_Exercise instructions_.
Beginning at the line that contains "Click the 10:22 tweet timestamp", transcribe the remaining lines of the listing exactly; include the final line and omit everything before.

_Given entries_.
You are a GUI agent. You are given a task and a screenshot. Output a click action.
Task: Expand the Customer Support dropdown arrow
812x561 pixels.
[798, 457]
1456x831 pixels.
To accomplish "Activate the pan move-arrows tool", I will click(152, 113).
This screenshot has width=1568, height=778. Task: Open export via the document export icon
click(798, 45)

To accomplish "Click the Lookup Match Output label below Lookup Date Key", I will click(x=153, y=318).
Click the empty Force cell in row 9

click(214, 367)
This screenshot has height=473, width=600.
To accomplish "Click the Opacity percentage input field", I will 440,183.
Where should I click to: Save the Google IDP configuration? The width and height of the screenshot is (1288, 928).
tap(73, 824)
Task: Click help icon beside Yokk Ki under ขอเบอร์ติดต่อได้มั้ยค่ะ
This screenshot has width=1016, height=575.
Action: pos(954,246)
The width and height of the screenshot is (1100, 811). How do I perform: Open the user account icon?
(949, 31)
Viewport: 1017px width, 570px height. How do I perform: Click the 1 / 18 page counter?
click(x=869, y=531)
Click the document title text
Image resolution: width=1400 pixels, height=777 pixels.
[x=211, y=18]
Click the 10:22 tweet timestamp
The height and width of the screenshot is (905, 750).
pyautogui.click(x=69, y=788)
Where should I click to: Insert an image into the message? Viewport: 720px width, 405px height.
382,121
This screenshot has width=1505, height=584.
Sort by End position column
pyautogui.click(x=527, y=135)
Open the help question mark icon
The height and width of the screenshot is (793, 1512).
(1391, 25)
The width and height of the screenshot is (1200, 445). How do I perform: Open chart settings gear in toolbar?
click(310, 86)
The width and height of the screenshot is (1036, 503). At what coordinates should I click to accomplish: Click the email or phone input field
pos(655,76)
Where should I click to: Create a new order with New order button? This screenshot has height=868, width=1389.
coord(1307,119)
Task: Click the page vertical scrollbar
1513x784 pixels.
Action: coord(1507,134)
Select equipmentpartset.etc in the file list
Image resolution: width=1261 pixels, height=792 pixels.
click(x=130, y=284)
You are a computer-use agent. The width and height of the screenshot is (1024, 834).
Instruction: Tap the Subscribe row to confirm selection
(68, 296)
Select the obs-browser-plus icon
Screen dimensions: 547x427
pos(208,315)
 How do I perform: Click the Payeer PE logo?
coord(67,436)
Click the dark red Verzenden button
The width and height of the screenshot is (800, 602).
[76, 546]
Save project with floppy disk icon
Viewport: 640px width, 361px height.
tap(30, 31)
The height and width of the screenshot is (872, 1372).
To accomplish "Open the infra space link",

_Completed exercise_.
Click the 10:22 tweet timestamp
The height and width of the screenshot is (905, 750).
pyautogui.click(x=69, y=788)
Where should I click to: Insert an image into the message? Viewport: 720px width, 405px height.
382,121
This screenshot has width=1505, height=584.
Sort by End position column
pyautogui.click(x=527, y=135)
Open the help question mark icon
The height and width of the screenshot is (793, 1512).
(1391, 25)
The width and height of the screenshot is (1200, 445). How do I perform: Open chart settings gear in toolbar?
click(310, 86)
The width and height of the screenshot is (1036, 503). At what coordinates should I click to accomplish: Click the email or phone input field
pos(655,76)
Where should I click to: Create a new order with New order button? This screenshot has height=868, width=1389.
coord(1307,119)
Task: Click the page vertical scrollbar
1513x784 pixels.
Action: coord(1507,134)
Select equipmentpartset.etc in the file list
Image resolution: width=1261 pixels, height=792 pixels.
click(x=130, y=284)
You are a computer-use agent. The width and height of the screenshot is (1024, 834).
Instruction: Tap the Subscribe row to confirm selection
(68, 296)
Select the obs-browser-plus icon
Screen dimensions: 547x427
pos(208,315)
 How do I perform: Click the Payeer PE logo?
coord(67,436)
Click the dark red Verzenden button
The width and height of the screenshot is (800, 602).
[76, 546]
Save project with floppy disk icon
Viewport: 640px width, 361px height.
tap(30, 31)
The height and width of the screenshot is (872, 1372).
To accomplish "Open the infra space link",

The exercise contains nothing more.